Spiral Matrix

https://leetcode.com/problems/spiral-matrix/

Given a matrix of m x n elements (m rows, n columns), return all elements of the matrix in spiral order.

For example,
Given the following matrix:

[

 [ 1, 2, 3 ],

 [ 4, 5, 6 ],

 [ 7, 8, 9 ]

]

You should return [1,2,3,6,9,8,7,4,5].

解题思路：

看代码思路应该很清楚，就是不断的去打印最外层。但是下面两点必须注意。

if(top == bottom){

            return;

        }

必须要有，否则报错。因为第三个循环打印下边的时候又会打印2。

Input:	[[2,3]]
Output:	[2,3,2]
Expected:	[2,3]

if(left == right){

            return;

        }

必须要有，否则报错。
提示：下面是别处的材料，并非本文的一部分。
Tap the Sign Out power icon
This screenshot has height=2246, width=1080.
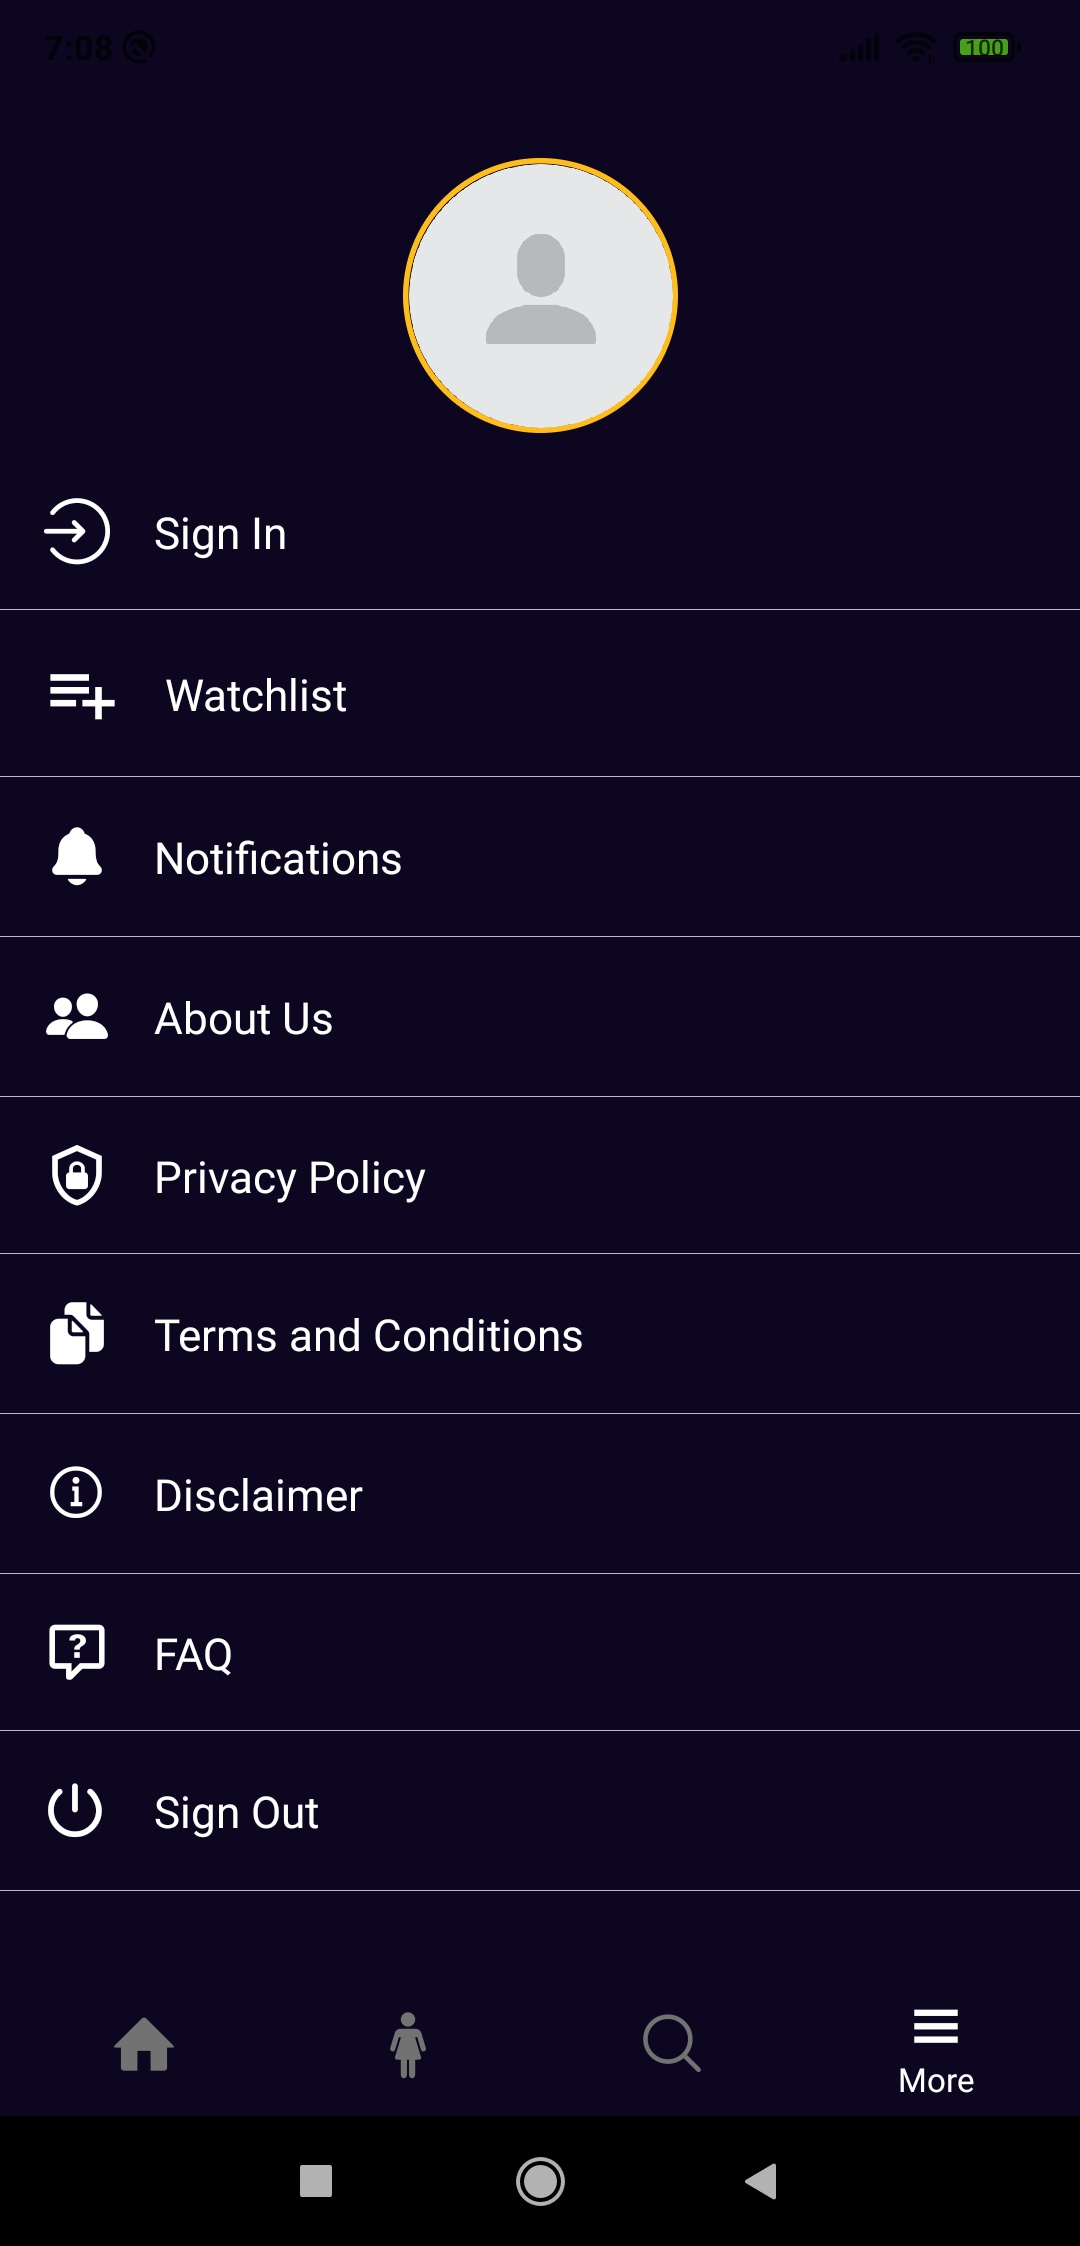pos(75,1810)
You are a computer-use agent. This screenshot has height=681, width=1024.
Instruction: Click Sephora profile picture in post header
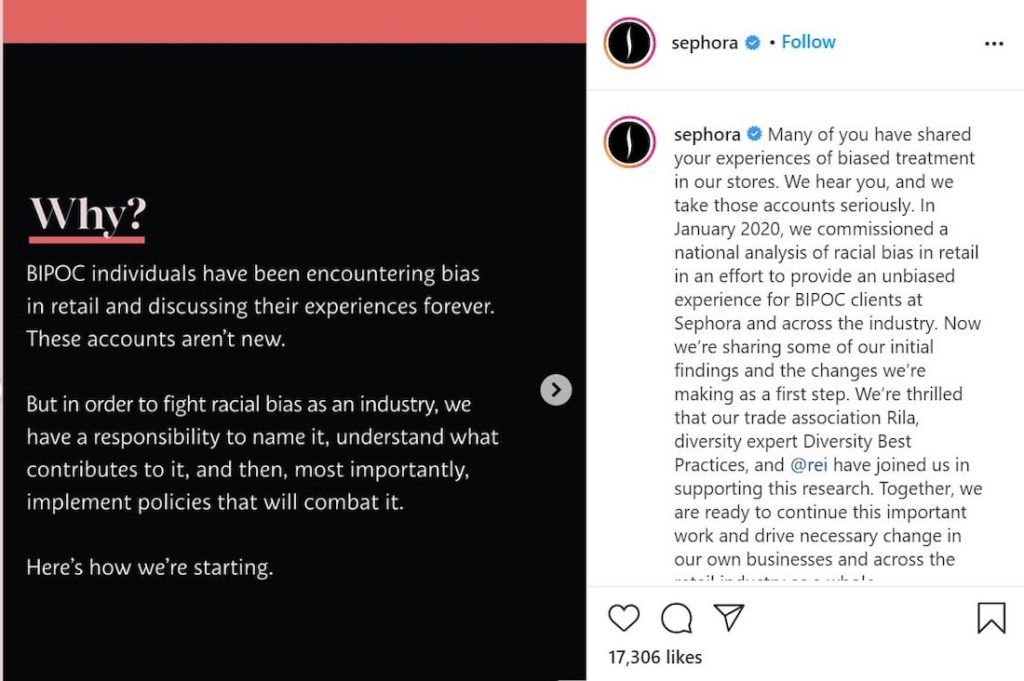pyautogui.click(x=630, y=44)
因为第四个循环打印左侧边的时候又会打印9。

Input:	[[7],[9],[6]]
Output:	[7,9,6,9]
Expected:	[7,9,6]

 

public class Solution {

    public List<Integer> spiralOrder(int[][] matrix) {

        List<Integer> result = new LinkedList<Integer>();

        if(matrix.length == 0){

            return result;

        }

        int left = 0, right = matrix[0].length - 1, top = 0, bottom = matrix.length - 1;

        while(left <= right && top <= bottom){

            spiralEdge(result, matrix, left, right, top, bottom);

            left++;

            right--;

            top++;

            bottom--;

        }

        return result;

    }

    

    public void spiralEdge(List<Integer> result, int[][] matrix, int left, int right, int top, int bottom){

        for(int i = left; i <= right; i++){

            result.add(matrix[top][i]);

        }

        if(top == bottom){

            return;

        }

        for(int i = top + 1; i <= bottom; i++){

            result.add(matrix[i][right]);

        }

        if(left == right){

            return;

        }

        for(int i = right - 1; i >= left; i--){

            result.add(matrix[bottom][i]);

        }

        for(int i = bottom - 1; i > top; i--){

            result.add(matrix[i][left]);

        }

    }

}

 或者

public class Solution {

    public List<Integer> spiralOrder(int[][] matrix) {

        List<Integer> result = new LinkedList<Integer>();

        if(matrix.length == 0){

            return result;

        }

        int left = 0, right = matrix[0].length - 1, top = 0, bottom = matrix.length - 1;

        while(left <= right && top <= bottom){

            spiralEdge(result, matrix, left, right, top, bottom);

            left++;

            right--;

            top++;

            bottom--;

        }

        return result;

    }

    

    public void spiralEdge(List<Integer> result, int[][] matrix, int left, int right, int top, int bottom){

        //打印上边

        for(int i = left; i <= right; i++){

            result.add(matrix[top][i]);

        }

        //打印右边

        for(int i = top + 1; i <= bottom; i++){

            result.add(matrix[i][right]);

        }

        if(left == right || top == bottom){

            return;

        }

        //打印下边

        for(int i = right - 1; i >= left; i--){

            result.add(matrix[bottom][i]);

        }

        //打印左边

        for(int i = bottom - 1; i > top; i--){

            result.add(matrix[i][left]);

        }

    }

}